Jenifer Benítez

Personal information
- Born: 18 October 1988 (age 36) Las Palmas, Spain

Sport
- Sport: Diving

= Jenifer Benítez =

Spanish diver (born 1988)

Jenifer Benítez Benítez (born 18 October 1988 in Las Palmas) is a Spanish diver. She competed in the 3 m springboard at the 2008 Summer Olympics and the 3 m springboard at the 2012 Summer Olympics.

Her debut in the international level came at the 2006 European Junior Swimming Championships. Two years later, she qualified for the 2008 European Swimming Championships and represented Spain at the 2008 Summer Olympics in Beijing, on the 3-meter diving board, where she finished last in the preliminary round.

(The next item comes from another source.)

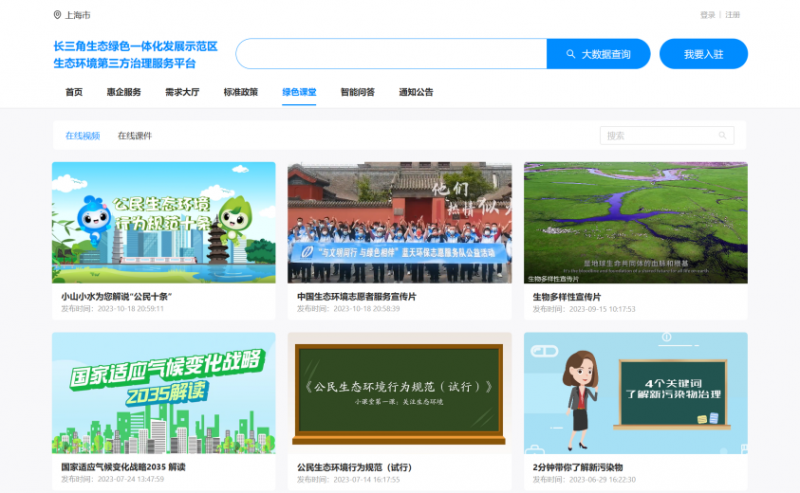Open the 需求大厅 menu item
Image resolution: width=800 pixels, height=493 pixels.
[182, 92]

In the 2011 World Swimming Championships, she reached her best position at 25th place.

At the 2012 Summer Olympics in London, she repeated the same position in the preliminary round of the women's 3-metre diving board, with a performance that was hampered by a previous injury. The following year, she participated in both the 2013 Summer Universiade and the 2013 World Swimming Championships. In total, she has been named best jumper in Spain four times.

She is currently a member of the Salinas Swimming Club in Las Palmas de Gran Canaria and has a degree in medicine.